Although anti-brain antibodies have not been described in the context of HFD feeding in mouse models or in obese individuals, anti-brain antibodies have been detected with increased frequency relative to unaffected individuals with other neurologic disorders including ASD and schizophrenia, and Parkinson’s disease.^{41, 65–67} Anti-brain antibodies have similarly been detected in lupus patients.^{68, 69} How this finding correlates to the other endpoints examined in current study are not clear. One limitation of this assay is the necessity of pooling sera from individual mice in groups of 2–3 per treatment group in order to generate enough material to conduct the western blotting.
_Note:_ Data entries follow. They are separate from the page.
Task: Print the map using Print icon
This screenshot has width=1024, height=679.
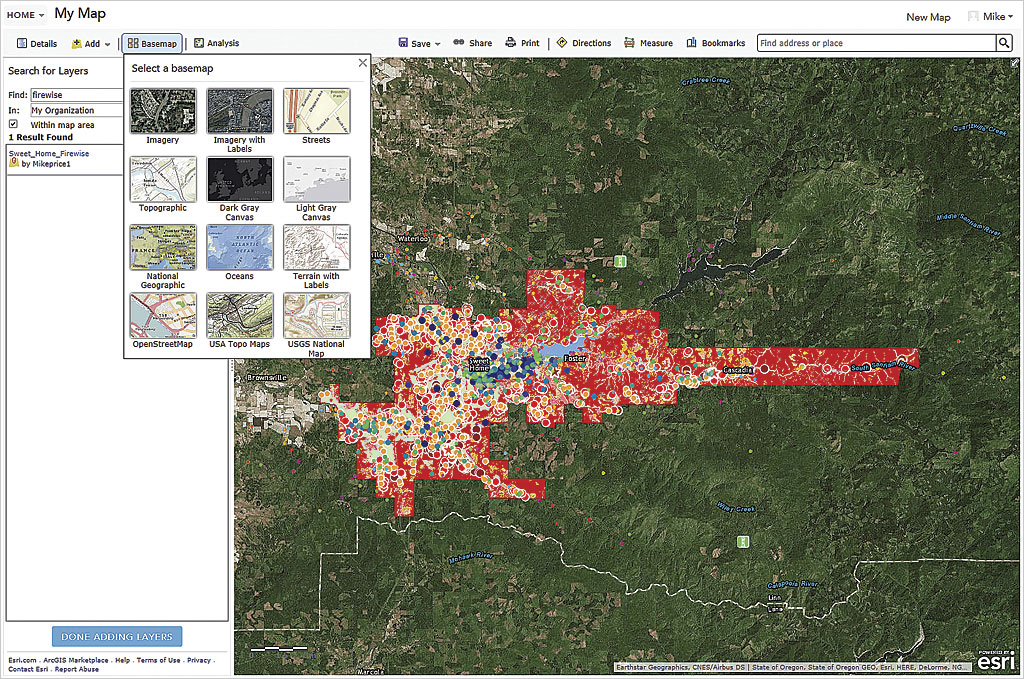Action: coord(511,43)
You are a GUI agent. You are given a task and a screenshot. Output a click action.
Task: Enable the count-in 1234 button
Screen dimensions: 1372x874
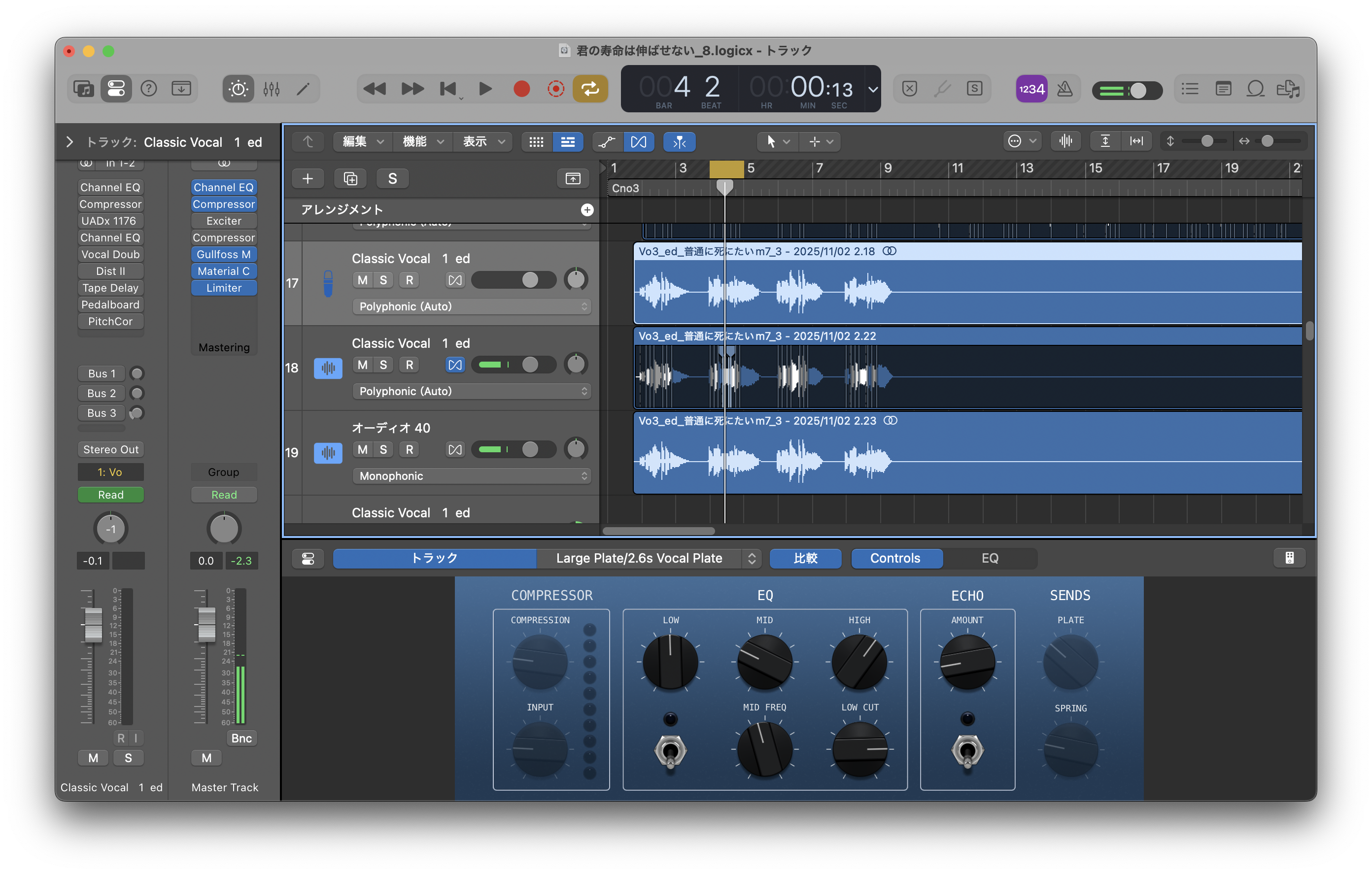[1031, 89]
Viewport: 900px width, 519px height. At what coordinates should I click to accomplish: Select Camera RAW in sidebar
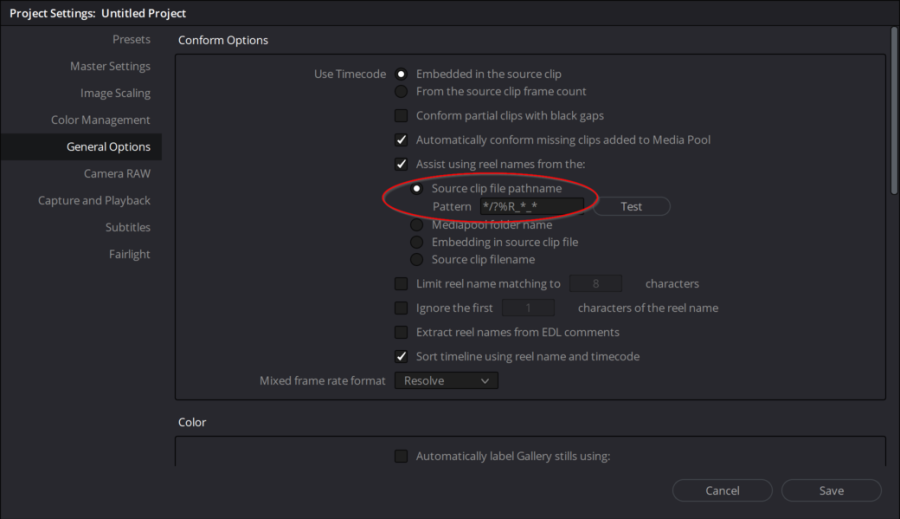117,174
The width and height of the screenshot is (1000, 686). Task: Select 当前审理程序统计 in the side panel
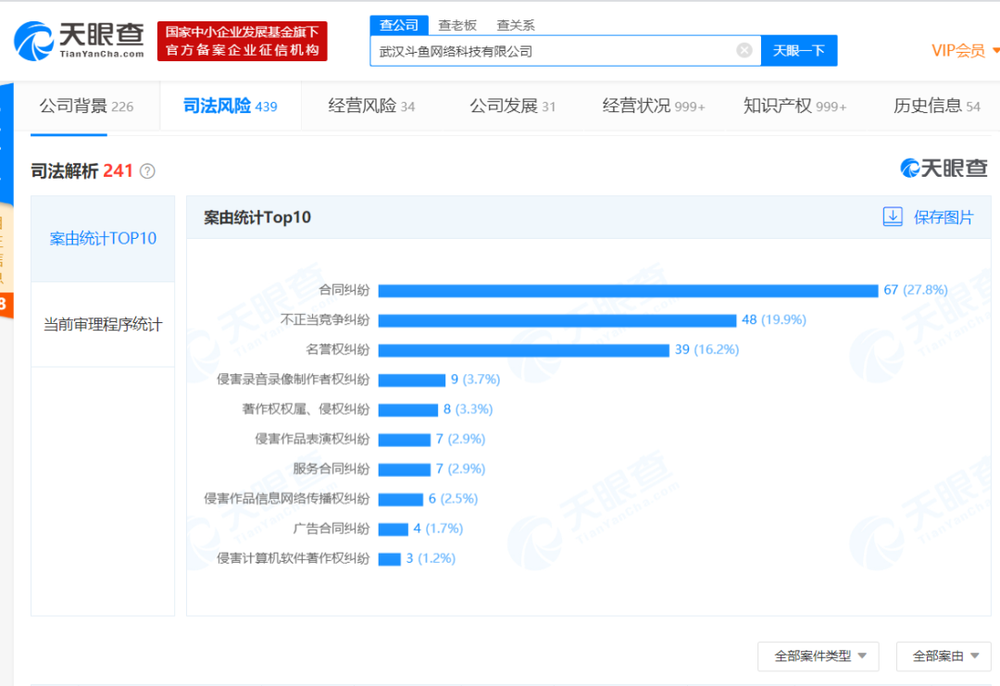pyautogui.click(x=103, y=325)
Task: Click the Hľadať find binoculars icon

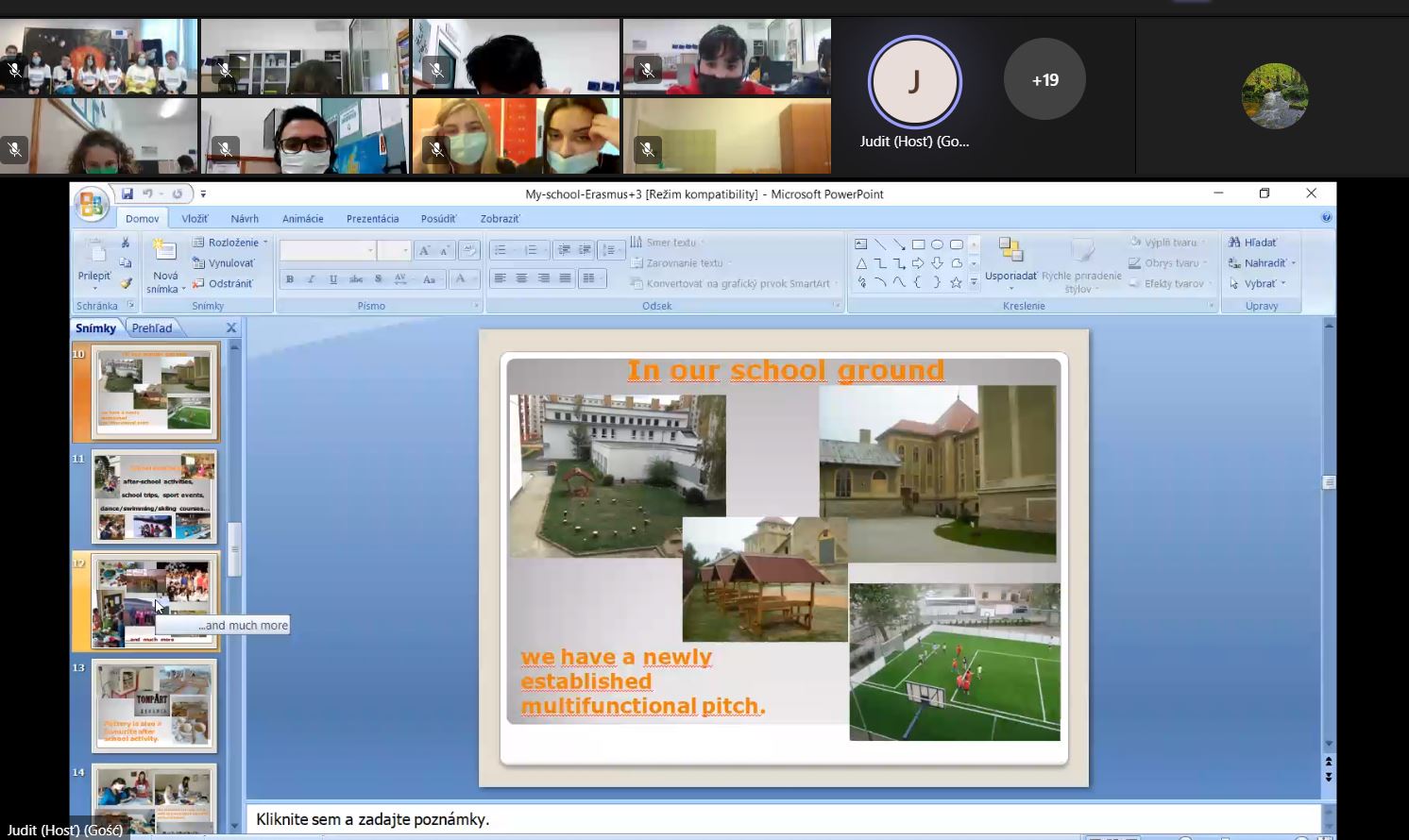Action: click(1233, 243)
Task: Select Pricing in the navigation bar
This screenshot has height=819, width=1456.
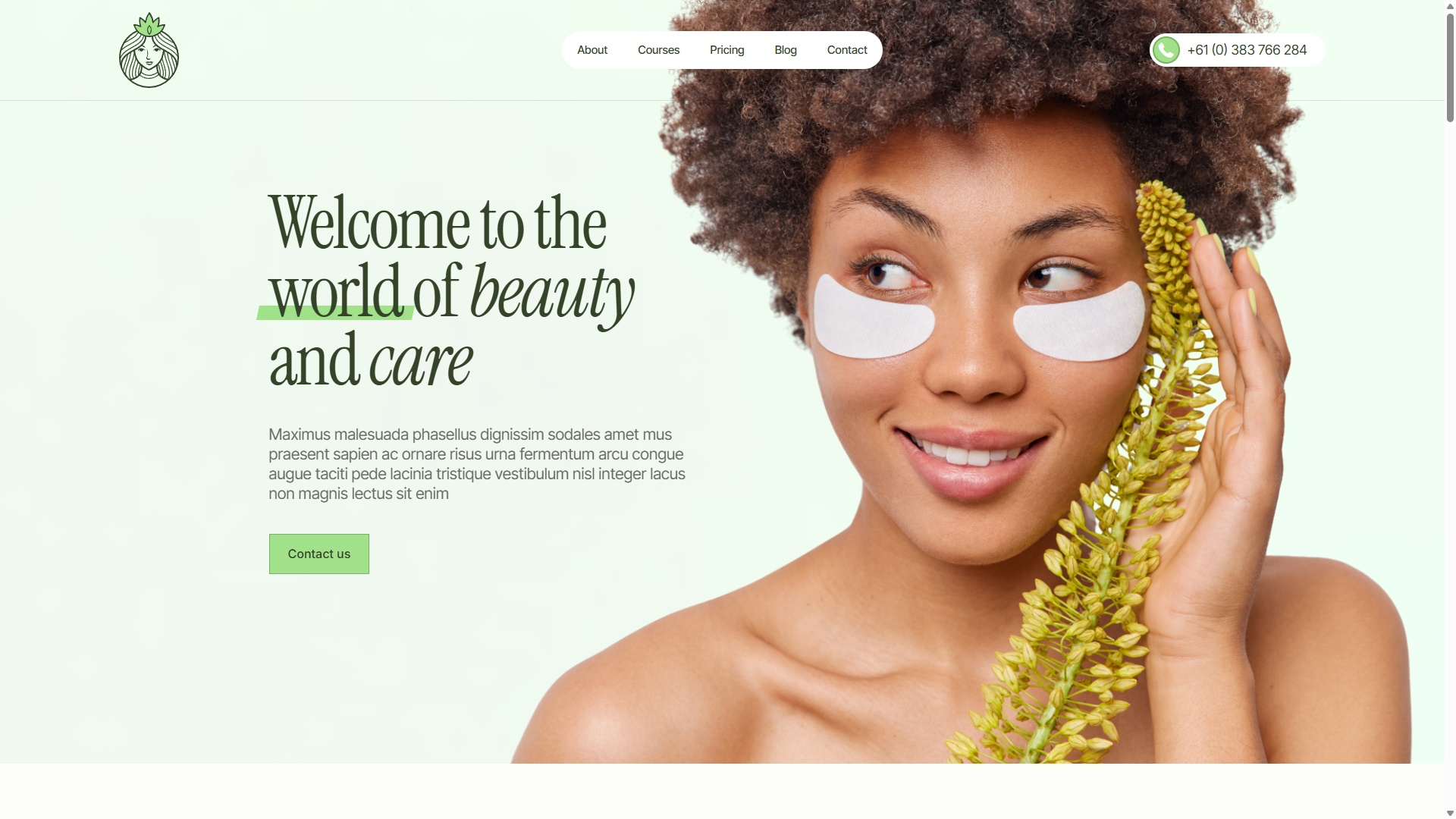Action: pyautogui.click(x=727, y=50)
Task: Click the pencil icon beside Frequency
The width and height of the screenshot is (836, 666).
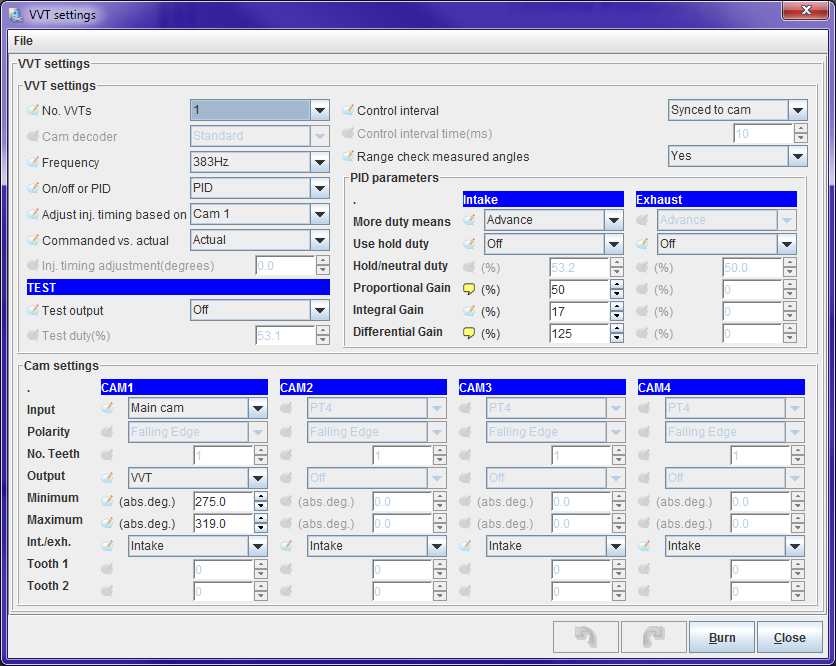Action: coord(33,162)
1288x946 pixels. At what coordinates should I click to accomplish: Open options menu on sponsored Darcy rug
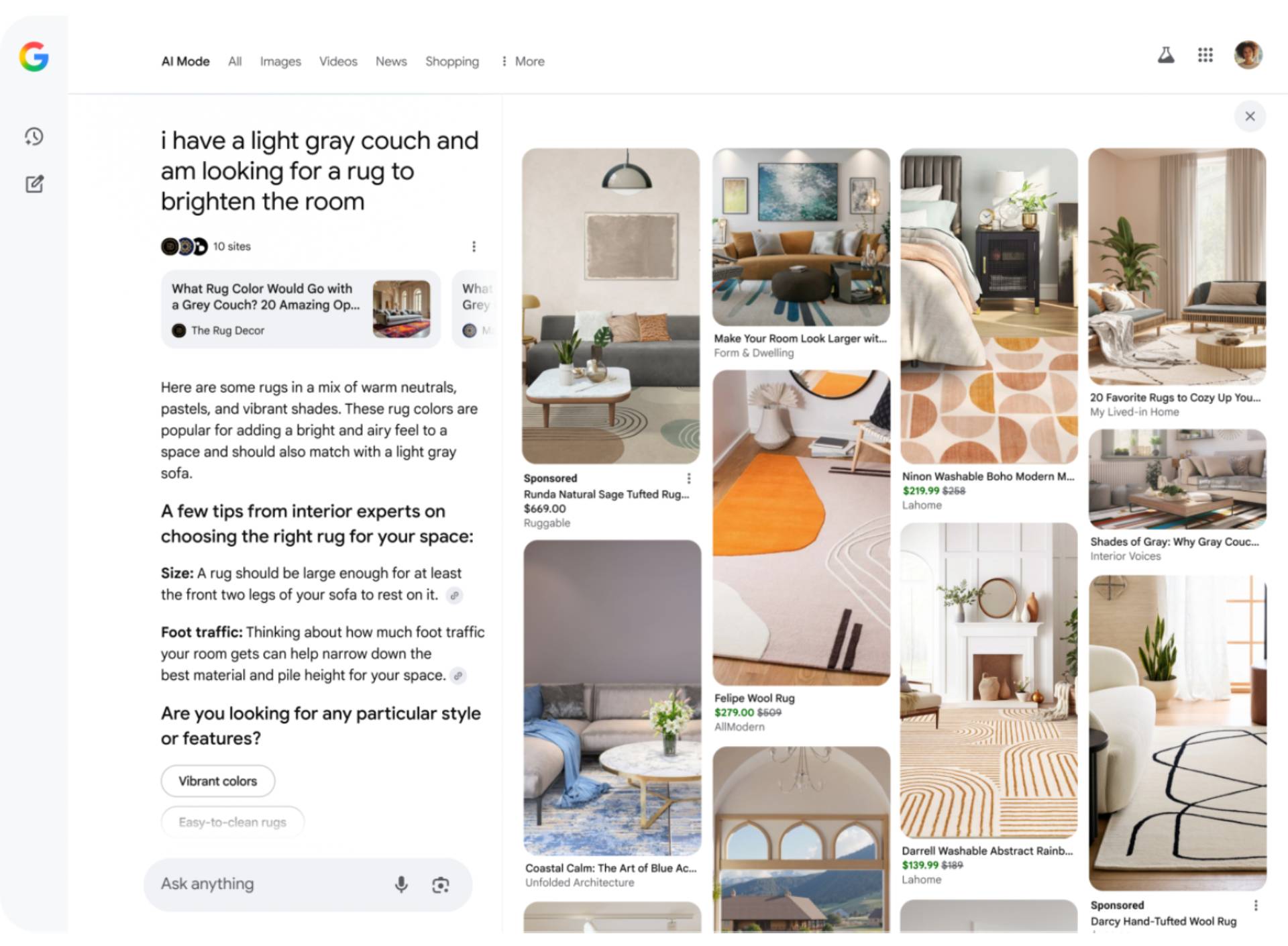[x=1256, y=905]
In general, body weights were similar with the exception of the co-exposure group. It is not clear why the exposure to HFD-alone did not appear to increase weight. However, the mice were only weighed at study terminus 3 weeks after removal of maternal TCE and/or HFD. Thus, it is possible that weights could have normalized to a certain degree. Other challenges that could relate to the greater impact of TCE on several endpoints relative to HFD include the baseline adiposity of the MRL+/+ mouse.⁷⁰ The MRL mouse weighs about 10 g more than conventional age-equivalent C57BL/6, and have been reported to be resistant to some metabolic alterations and hyperglycemia related to obesity observed in conventional mouse strains.⁷¹ It is possible that these issues may have limited a more robust HFD effect. In addition, this study was conducted in male offspring, and effects may have been different in females relative to males. Studies are under way in our laboratory to determine co-exposure responses in both male and female C57Bl/6 mice, the standard model for diet-induced obesity.⁷² Behavioral studies are also planned to correlate changes in brain biomarkers with functional differences that will enable us to better extrapolate our findings to human disease.

Conclusions

This study has important relevance to human health and provides novel information for potential neurotoxic effects of common environmental exposures. Both TCE and HFD, both singly and together promoted alterations in adult male offspring when exposures were strictly maternal. In addition, the dams were exposed pre-conception. Studies have shown that environmental exposures such as alcohol impact the germline, and the epimutations are inherited in the offspring and alter neurologic phenotype.⁷³ Similar responses have been observed in models of HFD/obesity when the exposure occurred prior to conception underscoring the importance of including the pre-conception time of exposure in developmental studies.^74–77 Also notable was that these changes were observed 3 weeks after exposures were removed which further underscores the importance of further study into the mechanisms behind the persistence of developmental programming effects in the brain and future impacts on behavior. Based on results reported here and by others underscores the importance of epigenetic mechanisms with these exposures. Future studies will be dedicated to understanding how long-lasting effects are maintained and how the individual environmental stressors relevant to neurotoxicity interact with one another.